:: PROBLEM REQUIREMENTS ::
Copy the records below line for line, without changing anything.

(Element and text position data)
__________

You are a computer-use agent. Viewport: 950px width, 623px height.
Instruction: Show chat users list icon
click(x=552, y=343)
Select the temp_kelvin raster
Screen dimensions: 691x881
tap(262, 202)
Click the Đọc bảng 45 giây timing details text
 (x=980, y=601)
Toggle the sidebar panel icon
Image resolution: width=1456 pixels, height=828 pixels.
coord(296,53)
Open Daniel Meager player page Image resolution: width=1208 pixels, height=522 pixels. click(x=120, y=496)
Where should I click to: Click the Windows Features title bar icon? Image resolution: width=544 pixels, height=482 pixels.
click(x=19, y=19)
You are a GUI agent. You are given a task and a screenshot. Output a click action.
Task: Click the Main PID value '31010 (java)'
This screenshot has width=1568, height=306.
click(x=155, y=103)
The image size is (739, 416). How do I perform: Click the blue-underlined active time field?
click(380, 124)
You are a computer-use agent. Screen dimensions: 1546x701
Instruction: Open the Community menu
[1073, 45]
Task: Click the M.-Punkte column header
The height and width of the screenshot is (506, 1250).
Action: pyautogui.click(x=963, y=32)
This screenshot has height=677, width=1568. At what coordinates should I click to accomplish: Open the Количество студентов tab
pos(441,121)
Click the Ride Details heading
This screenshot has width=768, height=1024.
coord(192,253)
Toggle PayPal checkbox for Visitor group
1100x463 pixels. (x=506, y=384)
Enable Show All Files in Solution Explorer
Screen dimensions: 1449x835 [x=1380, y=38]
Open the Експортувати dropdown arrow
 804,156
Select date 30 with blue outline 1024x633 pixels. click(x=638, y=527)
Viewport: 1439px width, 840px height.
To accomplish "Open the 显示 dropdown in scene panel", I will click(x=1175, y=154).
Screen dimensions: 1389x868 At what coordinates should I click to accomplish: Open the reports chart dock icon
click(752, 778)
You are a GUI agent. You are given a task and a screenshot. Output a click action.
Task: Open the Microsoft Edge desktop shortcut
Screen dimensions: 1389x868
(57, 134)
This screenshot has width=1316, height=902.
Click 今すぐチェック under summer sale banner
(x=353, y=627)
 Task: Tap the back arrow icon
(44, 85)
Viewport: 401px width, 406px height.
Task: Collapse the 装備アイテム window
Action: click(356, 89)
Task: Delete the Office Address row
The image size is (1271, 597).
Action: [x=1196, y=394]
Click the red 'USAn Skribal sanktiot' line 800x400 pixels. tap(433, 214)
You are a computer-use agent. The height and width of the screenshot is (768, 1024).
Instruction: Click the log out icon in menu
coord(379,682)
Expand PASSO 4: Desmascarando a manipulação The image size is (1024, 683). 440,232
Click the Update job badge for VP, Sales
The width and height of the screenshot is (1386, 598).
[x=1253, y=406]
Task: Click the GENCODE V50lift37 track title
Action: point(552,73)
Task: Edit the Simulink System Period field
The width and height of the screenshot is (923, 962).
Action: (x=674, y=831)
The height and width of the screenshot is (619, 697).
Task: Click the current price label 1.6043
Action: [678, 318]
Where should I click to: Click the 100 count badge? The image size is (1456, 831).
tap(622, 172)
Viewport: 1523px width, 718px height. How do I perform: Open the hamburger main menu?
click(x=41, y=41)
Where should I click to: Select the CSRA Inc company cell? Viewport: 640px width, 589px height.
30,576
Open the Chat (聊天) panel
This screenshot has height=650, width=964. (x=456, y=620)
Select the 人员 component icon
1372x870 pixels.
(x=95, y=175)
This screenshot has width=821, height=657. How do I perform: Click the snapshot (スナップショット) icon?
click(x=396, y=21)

__________

:: THE SOLUTION ::
You are a computer-use agent. Viewport: 950px width, 623px height.
Instruction: Show chat users list icon
click(x=552, y=343)
Select the temp_kelvin raster
Screen dimensions: 691x881
tap(262, 202)
Click the Đọc bảng 45 giây timing details text
 (x=980, y=601)
Toggle the sidebar panel icon
Image resolution: width=1456 pixels, height=828 pixels.
coord(296,53)
Open Daniel Meager player page Image resolution: width=1208 pixels, height=522 pixels. click(x=120, y=496)
Where should I click to: Click the Windows Features title bar icon? Image resolution: width=544 pixels, height=482 pixels.
click(x=19, y=19)
You are a GUI agent. You are given a task and a screenshot. Output a click action.
Task: Click the Main PID value '31010 (java)'
This screenshot has width=1568, height=306.
click(x=155, y=103)
The image size is (739, 416). How do I perform: Click the blue-underlined active time field?
click(380, 124)
You are a computer-use agent. Screen dimensions: 1546x701
Instruction: Open the Community menu
[1073, 45]
Task: Click the M.-Punkte column header
The height and width of the screenshot is (506, 1250).
Action: pyautogui.click(x=963, y=32)
This screenshot has height=677, width=1568. At what coordinates should I click to accomplish: Open the Количество студентов tab
pos(441,121)
Click the Ride Details heading
This screenshot has width=768, height=1024.
coord(192,253)
Toggle PayPal checkbox for Visitor group
1100x463 pixels. (x=506, y=384)
Enable Show All Files in Solution Explorer
Screen dimensions: 1449x835 [x=1380, y=38]
Open the Експортувати dropdown arrow
 804,156
Select date 30 with blue outline 1024x633 pixels. click(x=638, y=527)
Viewport: 1439px width, 840px height.
To accomplish "Open the 显示 dropdown in scene panel", I will click(x=1175, y=154).
Screen dimensions: 1389x868 At what coordinates should I click to accomplish: Open the reports chart dock icon
click(752, 778)
You are a GUI agent. You are given a task and a screenshot. Output a click action.
Task: Open the Microsoft Edge desktop shortcut
Screen dimensions: 1389x868
(57, 134)
This screenshot has width=1316, height=902.
Click 今すぐチェック under summer sale banner
(x=353, y=627)
 Task: Tap the back arrow icon
(44, 85)
Viewport: 401px width, 406px height.
Task: Collapse the 装備アイテム window
Action: click(356, 89)
Task: Delete the Office Address row
The image size is (1271, 597).
Action: [x=1196, y=394]
Click the red 'USAn Skribal sanktiot' line 800x400 pixels. tap(433, 214)
You are a computer-use agent. The height and width of the screenshot is (768, 1024).
Instruction: Click the log out icon in menu
coord(379,682)
Expand PASSO 4: Desmascarando a manipulação The image size is (1024, 683). 440,232
Click the Update job badge for VP, Sales
The width and height of the screenshot is (1386, 598).
[x=1253, y=406]
Task: Click the GENCODE V50lift37 track title
Action: point(552,73)
Task: Edit the Simulink System Period field
The width and height of the screenshot is (923, 962).
Action: (x=674, y=831)
The height and width of the screenshot is (619, 697).
Task: Click the current price label 1.6043
Action: [678, 318]
Where should I click to: Click the 100 count badge? The image size is (1456, 831).
tap(622, 172)
Viewport: 1523px width, 718px height. How do I perform: Open the hamburger main menu?
click(x=41, y=41)
Where should I click to: Select the CSRA Inc company cell? Viewport: 640px width, 589px height.
30,576
Open the Chat (聊天) panel
This screenshot has height=650, width=964. (x=456, y=620)
Select the 人员 component icon
1372x870 pixels.
(x=95, y=175)
This screenshot has width=821, height=657. How do I perform: Click the snapshot (スナップショット) icon?
click(x=396, y=21)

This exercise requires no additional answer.